Sementara itu, Rabu (30/3), penyidik memeriksa dua orang saksi berinisial IW dan HW terkait dugaan pelanggaran HAM berat di Paniai. Sebelumnya, Selasa (29/3), penyidik juga memeriksa dua orang saksi berinisial MMJ dan HH. Kemudian, Kamis (24/3), penyidik memeriksa seorang saksi berinisial H dan Senin (21/3) memeriksa satu saksi berinisial PW.
Kepala Pusat Penerangan Hukum (Kapuspenkum) Kejagung Ketut Sumedana mengatakan hingga Jumat (25/3) Tim Jaksa Penyidik Direktorat Pelanggaran HAM Berat Jampidsus telah melakukan pemeriksaan terhadap 61 orang saksi.

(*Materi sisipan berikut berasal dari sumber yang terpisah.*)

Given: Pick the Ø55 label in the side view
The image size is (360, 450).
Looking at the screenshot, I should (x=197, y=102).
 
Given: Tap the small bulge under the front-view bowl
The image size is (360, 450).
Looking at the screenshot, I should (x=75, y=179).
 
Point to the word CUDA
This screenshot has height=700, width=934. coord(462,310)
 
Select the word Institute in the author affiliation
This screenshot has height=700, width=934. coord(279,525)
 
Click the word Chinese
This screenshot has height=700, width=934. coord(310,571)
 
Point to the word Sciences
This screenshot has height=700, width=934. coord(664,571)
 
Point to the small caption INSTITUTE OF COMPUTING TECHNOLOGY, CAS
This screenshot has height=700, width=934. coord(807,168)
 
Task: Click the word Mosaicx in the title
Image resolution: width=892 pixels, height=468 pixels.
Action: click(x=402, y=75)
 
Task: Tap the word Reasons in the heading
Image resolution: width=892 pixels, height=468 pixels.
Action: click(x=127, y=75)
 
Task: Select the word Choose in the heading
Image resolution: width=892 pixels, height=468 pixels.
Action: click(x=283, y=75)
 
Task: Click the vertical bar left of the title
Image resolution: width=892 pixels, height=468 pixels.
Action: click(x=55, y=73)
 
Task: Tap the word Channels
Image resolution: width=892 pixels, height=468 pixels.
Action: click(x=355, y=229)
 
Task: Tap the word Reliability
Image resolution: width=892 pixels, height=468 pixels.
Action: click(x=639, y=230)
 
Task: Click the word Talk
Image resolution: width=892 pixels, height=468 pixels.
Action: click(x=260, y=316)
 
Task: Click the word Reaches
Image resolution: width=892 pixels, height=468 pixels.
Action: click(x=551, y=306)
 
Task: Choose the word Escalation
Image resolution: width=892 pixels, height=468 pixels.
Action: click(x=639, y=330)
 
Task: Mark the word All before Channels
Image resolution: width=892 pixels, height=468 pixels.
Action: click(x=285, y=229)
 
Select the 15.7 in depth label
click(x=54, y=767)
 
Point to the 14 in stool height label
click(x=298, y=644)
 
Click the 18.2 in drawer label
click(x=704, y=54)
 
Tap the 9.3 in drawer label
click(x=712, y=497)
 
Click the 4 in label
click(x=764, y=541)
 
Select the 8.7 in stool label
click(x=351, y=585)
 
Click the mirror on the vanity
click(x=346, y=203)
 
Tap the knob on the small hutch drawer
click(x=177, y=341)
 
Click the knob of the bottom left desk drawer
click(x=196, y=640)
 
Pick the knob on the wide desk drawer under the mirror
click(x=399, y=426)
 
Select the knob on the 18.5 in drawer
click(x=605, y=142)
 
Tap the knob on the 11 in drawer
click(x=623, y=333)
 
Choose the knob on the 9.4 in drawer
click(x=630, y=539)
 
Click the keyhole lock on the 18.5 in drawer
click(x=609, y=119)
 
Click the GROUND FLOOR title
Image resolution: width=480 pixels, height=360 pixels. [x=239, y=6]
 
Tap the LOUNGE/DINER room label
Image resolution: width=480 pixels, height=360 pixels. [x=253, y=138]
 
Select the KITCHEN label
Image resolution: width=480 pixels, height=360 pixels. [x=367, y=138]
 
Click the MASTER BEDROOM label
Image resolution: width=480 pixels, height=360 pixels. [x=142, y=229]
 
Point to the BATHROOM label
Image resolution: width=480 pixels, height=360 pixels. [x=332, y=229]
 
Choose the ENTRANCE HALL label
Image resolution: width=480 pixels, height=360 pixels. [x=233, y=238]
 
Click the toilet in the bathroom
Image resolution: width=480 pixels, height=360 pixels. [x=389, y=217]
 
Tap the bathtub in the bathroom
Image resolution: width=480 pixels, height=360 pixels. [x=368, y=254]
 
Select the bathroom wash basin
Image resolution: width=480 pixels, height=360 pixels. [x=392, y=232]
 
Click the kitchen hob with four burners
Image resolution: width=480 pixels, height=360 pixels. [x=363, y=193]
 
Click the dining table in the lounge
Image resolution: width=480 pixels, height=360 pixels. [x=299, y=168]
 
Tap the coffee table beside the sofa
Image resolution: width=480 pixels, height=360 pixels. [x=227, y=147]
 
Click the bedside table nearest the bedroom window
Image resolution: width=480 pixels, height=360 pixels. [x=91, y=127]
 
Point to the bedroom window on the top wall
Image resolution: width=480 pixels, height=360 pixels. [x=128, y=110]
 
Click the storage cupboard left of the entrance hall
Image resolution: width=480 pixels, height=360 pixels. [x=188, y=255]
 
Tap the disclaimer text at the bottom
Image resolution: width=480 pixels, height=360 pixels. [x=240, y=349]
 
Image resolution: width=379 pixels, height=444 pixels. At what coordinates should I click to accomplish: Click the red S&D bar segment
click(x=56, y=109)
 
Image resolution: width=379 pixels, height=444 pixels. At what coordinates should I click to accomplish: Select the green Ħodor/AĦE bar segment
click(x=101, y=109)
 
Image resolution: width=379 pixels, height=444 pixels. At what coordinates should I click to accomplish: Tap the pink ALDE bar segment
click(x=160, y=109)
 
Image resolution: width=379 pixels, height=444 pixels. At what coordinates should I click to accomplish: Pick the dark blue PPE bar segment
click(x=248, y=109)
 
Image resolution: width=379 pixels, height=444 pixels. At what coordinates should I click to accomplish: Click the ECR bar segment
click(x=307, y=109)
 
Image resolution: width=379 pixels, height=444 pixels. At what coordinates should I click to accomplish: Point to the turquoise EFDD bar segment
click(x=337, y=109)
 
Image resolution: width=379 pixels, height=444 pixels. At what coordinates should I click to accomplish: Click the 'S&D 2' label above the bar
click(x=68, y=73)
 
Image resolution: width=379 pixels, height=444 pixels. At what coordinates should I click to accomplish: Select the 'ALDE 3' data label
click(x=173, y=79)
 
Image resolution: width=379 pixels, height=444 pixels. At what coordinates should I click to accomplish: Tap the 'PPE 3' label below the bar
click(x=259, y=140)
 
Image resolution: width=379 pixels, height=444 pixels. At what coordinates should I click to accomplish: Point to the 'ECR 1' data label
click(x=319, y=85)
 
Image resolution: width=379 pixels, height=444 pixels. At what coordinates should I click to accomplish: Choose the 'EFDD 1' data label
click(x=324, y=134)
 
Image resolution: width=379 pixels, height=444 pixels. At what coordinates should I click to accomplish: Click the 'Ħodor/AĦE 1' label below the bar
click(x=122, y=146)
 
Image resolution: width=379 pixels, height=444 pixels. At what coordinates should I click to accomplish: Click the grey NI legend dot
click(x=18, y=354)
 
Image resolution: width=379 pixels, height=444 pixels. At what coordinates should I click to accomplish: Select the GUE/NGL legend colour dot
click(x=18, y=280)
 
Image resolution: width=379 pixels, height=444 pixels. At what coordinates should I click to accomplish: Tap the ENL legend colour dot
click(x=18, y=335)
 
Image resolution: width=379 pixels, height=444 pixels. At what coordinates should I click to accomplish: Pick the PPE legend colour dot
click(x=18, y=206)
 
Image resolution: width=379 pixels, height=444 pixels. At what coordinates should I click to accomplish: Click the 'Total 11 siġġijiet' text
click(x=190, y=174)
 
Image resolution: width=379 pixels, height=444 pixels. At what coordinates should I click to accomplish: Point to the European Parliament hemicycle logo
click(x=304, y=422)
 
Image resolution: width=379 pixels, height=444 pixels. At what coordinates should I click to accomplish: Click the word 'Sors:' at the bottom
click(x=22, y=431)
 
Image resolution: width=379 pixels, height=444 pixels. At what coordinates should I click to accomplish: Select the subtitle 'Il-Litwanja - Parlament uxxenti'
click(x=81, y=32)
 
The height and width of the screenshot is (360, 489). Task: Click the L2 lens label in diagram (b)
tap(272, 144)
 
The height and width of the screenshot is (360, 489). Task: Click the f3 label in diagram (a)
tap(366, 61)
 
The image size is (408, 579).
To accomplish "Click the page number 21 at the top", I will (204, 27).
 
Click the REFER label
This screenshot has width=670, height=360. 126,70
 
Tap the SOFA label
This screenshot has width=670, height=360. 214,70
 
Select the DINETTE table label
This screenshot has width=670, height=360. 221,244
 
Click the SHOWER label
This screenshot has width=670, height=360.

Adapaun 61 orang saksi tersebut terdiri atas enam orang saksi ahli, yang mengambil visum korban dari RSUD Paniai (ahli forensik), ahli balistik pengujian senjata api, ahli hukum humaniter, ahli HAM berat, ahli legal forensik, dan ahli hukum militer.
"Kemudian 55 orang saksi yang diperiksa, yaitu delapan orang dari unsur masyarakat sipil, 24 orang dari unsur TNI, 17 orang dari unsur Polri, dan enam orang dari unsur tim investigasi bentukan Menteri Koordinator Bidang Politik, Hukum, dan Keamanan," kata Ketut.
Dia menambahkan, berdasarkan hasil ekspose yang telah dilakukan, Tim Jaksa Penyidik akan segera menentukan tersangka pada awal bulan April 2022.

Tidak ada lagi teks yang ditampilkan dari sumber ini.